Phil Packer and Kate Silverton climb the National 3 Peaks for Sport Relief

Simon Barnes, the Chief Sports Writer at the Times is one of my favourite sports journalists. Unfortunately online his work is squirreled away behind the Times’ daft pay firewall so I’mm afraid I can’t link appropriately. Instead I’mve typed out excerpts from a piece I tore out of the old-school print version a while back. He is writing about sport, but it’s also one of the best answers I have seen for the old question of “why do you go on expeditions?

Sportspeople not only put themselves through the agonies of expectation. Most of them must also accept the possibility -many of these the near certainty- of physical pain… Most of the reality of sport is pain and anxiety and defeat.
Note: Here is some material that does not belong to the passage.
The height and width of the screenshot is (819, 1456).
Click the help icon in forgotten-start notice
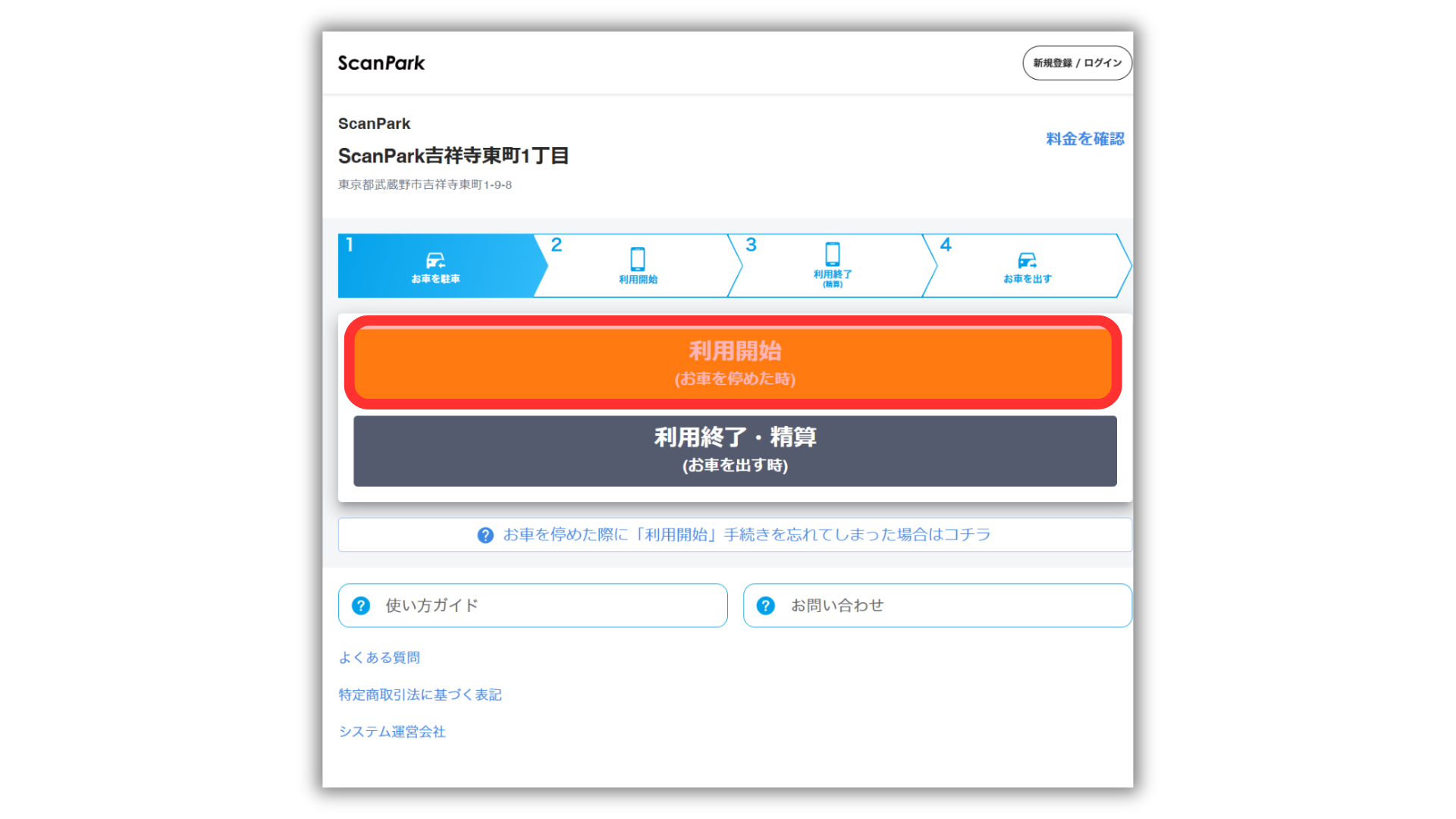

My suggestion is that sport is about the human need to live intensely. To live with ardour. We tend to believe that what we want out of life is comfort and security and absence of stress, but that is only half right. We also want to experience heightened emotions. It’s not that we accept pain, fear and anxiety as an acceptable exchange for moments of euphoria. We also crave the pain and fear. We crave the whole package of despair and delight.
In former times there were things such as sabre-toothed tigers to add intensity to human life. More recently there were at least wars and civil unrest and lawlessness to keep up your interest. But recently life, for most people, is comparatively comfortable. So much so that we had stuff like spare time.
So we filled it with a way of being uncomfortable. We invented sport. Sport provides people with a way of living intensely.
For some people, intense living becomes a compulsion… It’s about balance. Without intensity, life has no savour, but without safety, life becomes, for most of us, unliveable. Sport fills the 21st-century shortfall in intensity.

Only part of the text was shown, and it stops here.